-- INSTRUCTIONS FOR THE TASK --
Render every line of the data below as a JSON list of strings, with one string per line and blank lines omitted.

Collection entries
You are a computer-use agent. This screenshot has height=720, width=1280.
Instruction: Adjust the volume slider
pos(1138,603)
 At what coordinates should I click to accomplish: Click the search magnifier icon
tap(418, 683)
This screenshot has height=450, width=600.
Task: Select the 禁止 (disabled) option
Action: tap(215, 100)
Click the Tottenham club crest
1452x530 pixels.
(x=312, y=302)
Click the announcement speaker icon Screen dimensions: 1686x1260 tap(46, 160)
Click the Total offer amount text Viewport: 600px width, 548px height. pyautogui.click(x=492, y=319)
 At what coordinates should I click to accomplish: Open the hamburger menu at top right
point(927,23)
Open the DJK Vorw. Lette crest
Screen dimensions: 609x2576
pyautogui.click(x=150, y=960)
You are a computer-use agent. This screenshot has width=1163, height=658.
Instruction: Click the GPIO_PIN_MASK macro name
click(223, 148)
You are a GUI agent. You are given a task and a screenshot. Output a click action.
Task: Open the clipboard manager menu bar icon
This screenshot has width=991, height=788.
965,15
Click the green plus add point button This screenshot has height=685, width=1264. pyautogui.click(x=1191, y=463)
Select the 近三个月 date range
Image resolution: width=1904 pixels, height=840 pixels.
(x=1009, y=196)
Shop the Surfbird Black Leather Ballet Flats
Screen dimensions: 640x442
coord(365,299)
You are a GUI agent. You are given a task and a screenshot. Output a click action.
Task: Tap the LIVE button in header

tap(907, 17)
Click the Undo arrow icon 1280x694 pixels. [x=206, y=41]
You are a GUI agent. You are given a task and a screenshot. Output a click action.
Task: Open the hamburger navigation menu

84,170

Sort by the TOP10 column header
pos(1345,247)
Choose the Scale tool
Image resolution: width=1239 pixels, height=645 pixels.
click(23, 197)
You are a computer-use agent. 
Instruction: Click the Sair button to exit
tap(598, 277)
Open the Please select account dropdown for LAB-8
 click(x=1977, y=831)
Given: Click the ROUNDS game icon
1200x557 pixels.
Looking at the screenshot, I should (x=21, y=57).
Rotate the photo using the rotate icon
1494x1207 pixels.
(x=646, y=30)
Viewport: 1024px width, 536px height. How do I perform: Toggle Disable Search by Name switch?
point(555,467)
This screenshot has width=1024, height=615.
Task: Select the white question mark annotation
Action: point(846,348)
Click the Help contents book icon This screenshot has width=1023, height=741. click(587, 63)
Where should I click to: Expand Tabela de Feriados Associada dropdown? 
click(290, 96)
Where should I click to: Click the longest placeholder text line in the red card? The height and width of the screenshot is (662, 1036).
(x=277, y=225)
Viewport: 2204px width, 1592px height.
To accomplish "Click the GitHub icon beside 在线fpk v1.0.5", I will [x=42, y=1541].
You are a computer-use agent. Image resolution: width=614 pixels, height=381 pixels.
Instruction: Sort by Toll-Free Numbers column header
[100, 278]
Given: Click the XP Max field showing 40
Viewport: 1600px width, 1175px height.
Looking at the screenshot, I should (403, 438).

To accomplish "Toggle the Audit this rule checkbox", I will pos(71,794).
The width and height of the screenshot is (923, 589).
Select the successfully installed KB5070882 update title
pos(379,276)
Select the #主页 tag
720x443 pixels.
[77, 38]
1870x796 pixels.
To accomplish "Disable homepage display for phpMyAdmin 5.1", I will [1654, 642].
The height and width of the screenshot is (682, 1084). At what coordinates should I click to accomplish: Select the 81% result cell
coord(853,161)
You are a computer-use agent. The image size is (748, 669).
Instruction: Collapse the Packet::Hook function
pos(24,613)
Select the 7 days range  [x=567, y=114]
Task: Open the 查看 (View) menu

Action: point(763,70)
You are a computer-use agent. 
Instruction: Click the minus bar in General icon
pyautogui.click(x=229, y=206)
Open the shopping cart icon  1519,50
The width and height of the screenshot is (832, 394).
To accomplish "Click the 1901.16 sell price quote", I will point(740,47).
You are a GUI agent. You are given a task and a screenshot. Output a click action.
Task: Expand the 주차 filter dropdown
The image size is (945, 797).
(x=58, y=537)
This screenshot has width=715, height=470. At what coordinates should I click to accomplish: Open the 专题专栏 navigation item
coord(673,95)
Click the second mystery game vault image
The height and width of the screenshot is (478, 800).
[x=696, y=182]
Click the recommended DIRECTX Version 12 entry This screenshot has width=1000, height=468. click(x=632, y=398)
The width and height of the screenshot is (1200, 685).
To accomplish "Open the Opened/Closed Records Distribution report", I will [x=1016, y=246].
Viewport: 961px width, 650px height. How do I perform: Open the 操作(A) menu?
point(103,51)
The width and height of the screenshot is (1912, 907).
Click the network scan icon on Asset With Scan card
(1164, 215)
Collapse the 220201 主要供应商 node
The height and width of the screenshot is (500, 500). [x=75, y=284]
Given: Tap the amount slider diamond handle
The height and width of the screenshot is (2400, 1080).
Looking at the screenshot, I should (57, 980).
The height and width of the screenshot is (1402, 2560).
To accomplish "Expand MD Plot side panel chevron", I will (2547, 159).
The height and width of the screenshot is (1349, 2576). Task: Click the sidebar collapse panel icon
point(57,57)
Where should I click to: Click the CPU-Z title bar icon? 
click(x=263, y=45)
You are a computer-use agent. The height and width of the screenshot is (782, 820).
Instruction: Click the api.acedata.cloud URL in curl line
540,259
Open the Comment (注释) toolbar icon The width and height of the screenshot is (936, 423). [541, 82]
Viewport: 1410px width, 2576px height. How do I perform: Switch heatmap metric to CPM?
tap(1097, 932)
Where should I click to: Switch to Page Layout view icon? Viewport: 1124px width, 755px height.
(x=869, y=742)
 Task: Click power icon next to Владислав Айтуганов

-- THE OUTPUT --
[
  "You are a computer-use agent. This screenshot has height=720, width=1280.",
  "Instruction: Adjust the volume slider",
  "pos(1138,603)",
  " At what coordinates should I click to accomplish: Click the search magnifier icon",
  "tap(418, 683)",
  "This screenshot has height=450, width=600.",
  "Task: Select the 禁止 (disabled) option",
  "Action: tap(215, 100)",
  "Click the Tottenham club crest",
  "1452x530 pixels.",
  "(x=312, y=302)",
  "Click the announcement speaker icon Screen dimensions: 1686x1260 tap(46, 160)",
  "Click the Total offer amount text Viewport: 600px width, 548px height. pyautogui.click(x=492, y=319)",
  " At what coordinates should I click to accomplish: Open the hamburger menu at top right",
  "point(927,23)",
  "Open the DJK Vorw. Lette crest",
  "Screen dimensions: 609x2576",
  "pyautogui.click(x=150, y=960)",
  "You are a computer-use agent. This screenshot has width=1163, height=658.",
  "Instruction: Click the GPIO_PIN_MASK macro name",
  "click(223, 148)",
  "You are a GUI agent. You are given a task and a screenshot. Output a click action.",
  "Task: Open the clipboard manager menu bar icon",
  "This screenshot has width=991, height=788.",
  "965,15",
  "Click the green plus add point button This screenshot has height=685, width=1264. pyautogui.click(x=1191, y=463)",
  "Select the 近三个月 date range",
  "Image resolution: width=1904 pixels, height=840 pixels.",
  "(x=1009, y=196)",
  "Shop the Surfbird Black Leather Ballet Flats",
  "Screen dimensions: 640x442",
  "coord(365,299)",
  "You are a GUI agent. You are given a task and a screenshot. Output a click action.",
  "Task: Tap the LIVE button in header",
  "tap(907, 17)",
  "Click the Undo arrow icon 1280x694 pixels. [x=206, y=41]",
  "You are a GUI agent. You are given a task and a screenshot. Output a click action.",
  "Task: Open the hamburger navigation menu",
  "84,170",
  "Sort by the TOP10 column header",
  "pos(1345,247)",
  "Choose the Scale tool",
  "Image resolution: width=1239 pixels, height=645 pixels.",
  "click(23, 197)",
  "You are a computer-use agent. ",
  "Instruction: Click the Sair button to exit",
  "tap(598, 277)",
  "Open the Please select account dropdown for LAB-8",
  " click(x=1977, y=831)",
  "Given: Click the ROUNDS game icon",
  "1200x557 pixels.",
  "Looking at the screenshot, I should (x=21, y=57).",
  "Rotate the photo using the rotate icon",
  "1494x1207 pixels.",
  "(x=646, y=30)",
  "Viewport: 1024px width, 536px height. How do I perform: Toggle Disable Search by Name switch?",
  "point(555,467)",
  "This screenshot has width=1024, height=615.",
  "Task: Select the white question mark annotation",
  "Action: point(846,348)",
  "Click the Help contents book icon This screenshot has width=1023, height=741. click(587, 63)",
  "Where should I click to: Expand Tabela de Feriados Associada dropdown? ",
  "click(290, 96)",
  "Where should I click to: Click the longest placeholder text line in the red card? The height and width of the screenshot is (662, 1036).",
  "(x=277, y=225)",
  "Viewport: 2204px width, 1592px height.",
  "To accomplish \"Click the GitHub icon beside 在线fpk v1.0.5\", I will [x=42, y=1541].",
  "You are a computer-use agent. Image resolution: width=614 pixels, height=381 pixels.",
  "Instruction: Sort by Toll-Free Numbers column header",
  "[100, 278]",
  "Given: Click the XP Max field showing 40",
  "Viewport: 1600px width, 1175px height.",
  "Looking at the screenshot, I should (403, 438).",
  "To accomplish \"Toggle the Audit this rule checkbox\", I will pos(71,794).",
  "The width and height of the screenshot is (923, 589).",
  "Select the successfully installed KB5070882 update title",
  "pos(379,276)",
  "Select the #主页 tag",
  "720x443 pixels.",
  "[77, 38]",
  "1870x796 pixels.",
  "To accomplish \"Disable homepage display for phpMyAdmin 5.1\", I will [1654, 642].",
  "The height and width of the screenshot is (682, 1084). At what coordinates should I click to accomplish: Select the 81% result cell",
  "coord(853,161)",
  "You are a computer-use agent. The image size is (748, 669).",
  "Instruction: Collapse the Packet::Hook function",
  "pos(24,613)",
  "Select the 7 days range  [x=567, y=114]",
  "Task: Open the 查看 (View) menu",
  "Action: point(763,70)",
  "You are a computer-use agent. ",
  "Instruction: Click the minus bar in General icon",
  "pyautogui.click(x=229, y=206)",
  "Open the shopping cart icon  1519,50",
  "The width and height of the screenshot is (832, 394).",
  "To accomplish \"Click the 1901.16 sell price quote\", I will point(740,47).",
  "You are a GUI agent. You are given a task and a screenshot. Output a click action.",
  "Task: Expand the 주차 filter dropdown",
  "The image size is (945, 797).",
  "(x=58, y=537)",
  "This screenshot has width=715, height=470. At what coordinates should I click to accomplish: Open the 专题专栏 navigation item",
  "coord(673,95)",
  "Click the second mystery game vault image",
  "The height and width of the screenshot is (478, 800).",
  "[x=696, y=182]",
  "Click the recommended DIRECTX Version 12 entry This screenshot has width=1000, height=468. click(x=632, y=398)",
  "The width and height of the screenshot is (1200, 685).",
  "To accomplish \"Open the Opened/Closed Records Distribution report\", I will [x=1016, y=246].",
  "Viewport: 961px width, 650px height. How do I perform: Open the 操作(A) menu?",
  "point(103,51)",
  "The width and height of the screenshot is (1912, 907).",
  "Click the network scan icon on Asset With Scan card",
  "(1164, 215)",
  "Collapse the 220201 主要供应商 node",
  "The height and width of the screenshot is (500, 500). [x=75, y=284]",
  "Given: Tap the amount slider diamond handle",
  "The height and width of the screenshot is (2400, 1080).",
  "Looking at the screenshot, I should (57, 980).",
  "The height and width of the screenshot is (1402, 2560).",
  "To accomplish \"Expand MD Plot side panel chevron\", I will (2547, 159).",
  "The height and width of the screenshot is (1349, 2576). Task: Click the sidebar collapse panel icon",
  "point(57,57)",
  "Where should I click to: Click the CPU-Z title bar icon? ",
  "click(x=263, y=45)",
  "You are a computer-use agent. The height and width of the screenshot is (782, 820).",
  "Instruction: Click the api.acedata.cloud URL in curl line",
  "540,259",
  "Open the Comment (注释) toolbar icon The width and height of the screenshot is (936, 423). [541, 82]",
  "Viewport: 1410px width, 2576px height. How do I perform: Switch heatmap metric to CPM?",
  "tap(1097, 932)",
  "Where should I click to: Switch to Page Layout view icon? Viewport: 1124px width, 755px height.",
  "(x=869, y=742)",
  " Task: Click power icon next to Владислав Айтуганов"
]